Source document:
>> start

# Segmenting and Clustering Neighborhoods in Toronto

### In this notebook I will be scraping data from the wikipedia page https://en.wikipedia.org/wiki/List_of_postal_codes_of_Canada:_M for the Neighborhoods of Toronto.
Lets start by imported the needed libraries.

In [3]:
import pandas as pd
import numpy as np

Fortunately we can just use pandas for the scraping. We don't need other libraries.

In [4]:
df=pd.read_html("https://en.wikipedia.org/wiki/List_of_postal_codes_of_Canada:_M")[0]
df.head()

Unnamed: 0,Postcode,Borough,Neighbourhood
0,M1A,Not assigned,Not assigned
1,M2A,Not assigned,Not assigned
2,M3A,North York,Parkwoods
3,M4A,North York,Victoria Village
4,M5A,Downtown Toronto,Harbourfront


We need to fix the columns. Postcode should be Postalcode and Neighbourhood should be Neighborhood.

In [5]:
df.columns =["Postalcode","Borough","Neighborhood"] #correct the 1st column name
df.head()

Unnamed: 0,Postalcode,Borough,Neighborhood
0,M1A,Not assigned,Not assigned
1,M2A,Not assigned,Not assigned
2,M3A,North York,Parkwoods
3,M4A,North York,Victoria Village
4,M5A,Downtown Toronto,Harbourfront


We then need to drop all the rows where Borough is 'Not assigned'

In [6]:
df=df[df['Borough']!='Not assigned']
df.reset_index(drop=True, inplace=True)

>> end

Available data:
>> start

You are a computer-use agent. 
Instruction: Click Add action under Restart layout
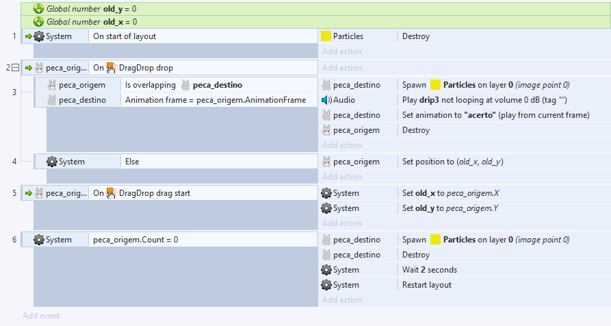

>> end

Jobs:
(a) Quote the Toronto neighborhoods notebook, starting at "# Segmenting and" and ending at "the needed libraries.".
(b) Answer these questions from the Toronto neighborhoods notebook:
(i) Which library is used for the scraping?
(ii) What should the Neighbourhood column be renamed to?
(iii) Which rows need to be dropped?
(c) Proceed with the Toronto neighborhoods notebook from the point where it stops.
This data comes from a separate source, unrelated to the Toronto neighborhoods notebook.

Answers for the exercise:
(a)
# Segmenting and Clustering Neighborhoods in Toronto

### In this notebook I will be scraping data from the wikipedia page https://en.wikipedia.org/wiki/List_of_postal_codes_of_Canada:_M for the Neighborhoods of Toronto.
Lets start by imported the needed libraries.

(b)
(i) Pandas.
(ii) Neighborhood.
(iii) All rows where Borough is 'Not assigned'.

(c)
df.head()

Unnamed: 0,Postalcode,Borough,Neighborhood
0,M3A,North York,Parkwoods
1,M4A,North York,Victoria Village
2,M5A,Downtown Toronto,Harbourfront
3,M6A,North York,Lawrence Heights
4,M6A,North York,Lawrence Manor


If there is a Neighborhood that is 'Not assigned' we have to change the Neighborhoods value to the Boroughs value.

In [8]:
df[df['Neighborhood']=='Not assigned'] #lets see which neighborhood is not assigned

Unnamed: 0,Postalcode,Borough,Neighborhood
6,M9A,Queen's Park,Not assigned


In [9]:
df['Neighborhood'] =  np.where(df['Neighborhood'] == 'Not assigned', df['Borough'], df['Neighborhood']) #if neighborhood is not assigned replace with borough

In [10]:
df[df['Postalcode']=='M9A'] #check if it worked

Unnamed: 0,Postalcode,Borough,Neighborhood
6,M9A,Queen's Park,Queen's Park


More than one neighborhood can exist in one postal code area. So we have a lot of rows that have the same Postalcode but different Neighboorhoods. We are going to combine these rows into 1 row with the neighborhoods separated with a comma.

In [11]:
df = df.groupby(['Postalcode','Borough'])['Neighborhood'].apply(','.join).reset_index() #group by postalcode
df.head()

Unnamed: 0,Postalcode,Borough,Neighborhood
0,M1B,Scarborough,"Rouge,Malvern"
1,M1C,Scarborough,"Highland Creek,Rouge Hill,Port Union"
2,M1E,Scarborough,"Guildwood,Morningside,West Hill"
3,M1G,Scarborough,Woburn
4,M1H,Scarborough,Cedarbrae


In [12]:
df.shape

(103, 3)